§ Belge
==*==

İç Savaşta yabancı ülkelerin Sudan’daki kirli planları, yine tanıdık bir senaryoyu karşımıza çıkarıyor. Sözde demokrasi getirmek adına el-Beşir yönetiminin devrilmesinde etkin rol oynayan bu güçler, aslında Sudan’ı kendi hegemonyalarına teslim etmekten başka bir şey yapmadı. el-Beşir’i indirttikten sonra Sudan’da barışçıl bir geçişi sabote etmek için elinden geleni yaptı. Ne de olsa demokrasi söylemleriyle ülkeleri kaosa sürüklemek dış güçlerin alışılmış oyunudur. İşte Silahlı Kuvvetler ve Hızlı Destek Kuvvetler arasındaki çatışmalar ise tam anlamıyla bu yabancı ülkelerin destekli senaryoların sonucu. Micheal Walsh gibi uzmanlar, kilit oyuncular ve yabancı aktörler arasındaki ilişkilerin mevcut iç savaştan önceye dayandığını vurguluyor.

==*==

§ Yapılacaklar
(1) Sudan'daki iç savaşla ilgili belgeden "İç Savaşta yabancı" ile "önceye dayandığını vurguluyor." arasındaki kısmı, bu iki ifade de dahil olmak üzere hiçbir değişiklik yapmadan yazın.
(2) Sudan'daki iç savaşla ilgili belgede "İç Savaşta yabancı ülkelerin" sözleriyle başlayan paragrafı, ana bilgilerini koruyarak kısa bir madde listesine dönüştürün.

==*==

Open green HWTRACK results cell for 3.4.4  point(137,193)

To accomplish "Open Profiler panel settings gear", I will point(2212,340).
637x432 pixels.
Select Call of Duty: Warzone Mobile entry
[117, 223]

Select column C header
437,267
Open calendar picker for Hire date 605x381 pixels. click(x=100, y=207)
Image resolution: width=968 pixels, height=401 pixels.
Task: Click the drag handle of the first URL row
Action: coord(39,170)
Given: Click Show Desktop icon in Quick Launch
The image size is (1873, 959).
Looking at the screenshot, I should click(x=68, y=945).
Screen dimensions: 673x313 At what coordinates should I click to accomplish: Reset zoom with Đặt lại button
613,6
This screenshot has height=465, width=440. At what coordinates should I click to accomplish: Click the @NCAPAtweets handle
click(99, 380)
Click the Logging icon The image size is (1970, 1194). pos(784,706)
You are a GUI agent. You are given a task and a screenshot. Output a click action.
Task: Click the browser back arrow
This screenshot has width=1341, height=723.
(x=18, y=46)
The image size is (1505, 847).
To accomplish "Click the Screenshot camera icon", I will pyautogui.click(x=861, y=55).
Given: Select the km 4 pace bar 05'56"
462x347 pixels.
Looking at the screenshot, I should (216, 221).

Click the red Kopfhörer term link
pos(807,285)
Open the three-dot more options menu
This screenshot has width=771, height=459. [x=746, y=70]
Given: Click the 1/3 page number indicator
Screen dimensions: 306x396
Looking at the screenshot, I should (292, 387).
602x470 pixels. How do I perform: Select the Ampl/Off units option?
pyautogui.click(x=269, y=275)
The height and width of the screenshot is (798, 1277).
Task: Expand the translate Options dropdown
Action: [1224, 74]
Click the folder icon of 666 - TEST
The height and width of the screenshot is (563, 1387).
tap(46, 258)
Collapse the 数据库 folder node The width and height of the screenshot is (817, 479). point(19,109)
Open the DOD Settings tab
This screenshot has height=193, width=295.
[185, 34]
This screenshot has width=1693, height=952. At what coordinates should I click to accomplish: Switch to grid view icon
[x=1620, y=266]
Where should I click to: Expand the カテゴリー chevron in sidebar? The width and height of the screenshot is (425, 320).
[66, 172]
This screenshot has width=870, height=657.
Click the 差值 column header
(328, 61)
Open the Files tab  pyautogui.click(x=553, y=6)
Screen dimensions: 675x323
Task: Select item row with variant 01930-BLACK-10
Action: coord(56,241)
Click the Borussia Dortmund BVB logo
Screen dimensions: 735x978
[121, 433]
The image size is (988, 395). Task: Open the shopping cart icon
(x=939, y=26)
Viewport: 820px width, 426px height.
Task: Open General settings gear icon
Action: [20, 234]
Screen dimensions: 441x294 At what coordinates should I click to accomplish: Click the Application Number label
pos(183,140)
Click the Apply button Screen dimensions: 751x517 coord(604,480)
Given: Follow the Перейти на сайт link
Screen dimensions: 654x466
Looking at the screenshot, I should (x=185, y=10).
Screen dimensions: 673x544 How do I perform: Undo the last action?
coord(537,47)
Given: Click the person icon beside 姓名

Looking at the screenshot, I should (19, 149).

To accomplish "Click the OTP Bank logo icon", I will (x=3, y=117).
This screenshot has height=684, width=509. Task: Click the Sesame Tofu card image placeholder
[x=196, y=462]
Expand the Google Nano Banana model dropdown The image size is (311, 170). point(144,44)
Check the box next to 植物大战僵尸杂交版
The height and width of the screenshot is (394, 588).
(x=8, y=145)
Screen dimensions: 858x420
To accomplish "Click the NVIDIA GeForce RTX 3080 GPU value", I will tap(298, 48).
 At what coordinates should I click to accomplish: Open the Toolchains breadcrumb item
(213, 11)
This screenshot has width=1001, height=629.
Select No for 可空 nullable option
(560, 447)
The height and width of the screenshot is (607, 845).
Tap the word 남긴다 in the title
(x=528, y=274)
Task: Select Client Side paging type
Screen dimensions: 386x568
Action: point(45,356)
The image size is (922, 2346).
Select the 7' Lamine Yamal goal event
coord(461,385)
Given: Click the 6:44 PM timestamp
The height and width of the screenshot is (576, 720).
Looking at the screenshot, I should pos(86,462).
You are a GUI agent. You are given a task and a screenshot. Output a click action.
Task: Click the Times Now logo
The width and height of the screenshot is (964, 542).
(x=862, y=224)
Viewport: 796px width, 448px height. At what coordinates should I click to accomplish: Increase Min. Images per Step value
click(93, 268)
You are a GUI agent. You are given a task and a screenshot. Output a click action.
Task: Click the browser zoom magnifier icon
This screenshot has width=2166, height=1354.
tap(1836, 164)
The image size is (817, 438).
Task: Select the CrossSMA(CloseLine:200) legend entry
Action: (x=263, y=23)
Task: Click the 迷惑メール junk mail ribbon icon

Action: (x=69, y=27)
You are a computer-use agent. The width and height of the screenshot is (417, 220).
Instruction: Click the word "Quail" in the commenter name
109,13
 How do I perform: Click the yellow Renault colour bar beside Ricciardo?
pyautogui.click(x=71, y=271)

==*==

§ Görev Yanıtları
(1)
İç Savaşta yabancı ülkelerin Sudan’daki kirli planları, yine tanıdık bir senaryoyu karşımıza çıkarıyor. Sözde demokrasi getirmek adına el-Beşir yönetiminin devrilmesinde etkin rol oynayan bu güçler, aslında Sudan’ı kendi hegemonyalarına teslim etmekten başka bir şey yapmadı. el-Beşir’i indirttikten sonra Sudan’da barışçıl bir geçişi sabote etmek için elinden geleni yaptı. Ne de olsa demokrasi söylemleriyle ülkeleri kaosa sürüklemek dış güçlerin alışılmış oyunudur. İşte Silahlı Kuvvetler ve Hızlı Destek Kuvvetler arasındaki çatışmalar ise tam anlamıyla bu yabancı ülkelerin destekli senaryoların sonucu. Micheal Walsh gibi uzmanlar, kilit oyuncular ve yabancı aktörler arasındaki ilişkilerin mevcut iç savaştan önceye dayandığını vurguluyor.

(2)
- Yabancı güçler, sözde demokrasi getirmek adına el-Beşir yönetiminin devrilmesinde etkin rol oynadı, ancak aslında Sudan'ı kendi hegemonyalarına teslim etti.
- El-Beşir indirildikten sonra Sudan'da barışçıl bir geçişi sabote etmek için ellerinden geleni yaptılar.
- Demokrasi söylemleriyle ülkeleri kaosa sürüklemek, dış güçlerin alışılmış oyunudur.
- Silahlı Kuvvetler ile Hızlı Destek Kuvvetler arasındaki çatışmalar, yabancı ülkelerin desteklediği senaryoların sonucudur.
- Micheal Walsh gibi uzmanlar, kilit oyuncular ile yabancı aktörler arasındaki ilişkilerin mevcut iç savaştan önceye dayandığını vurguluyor.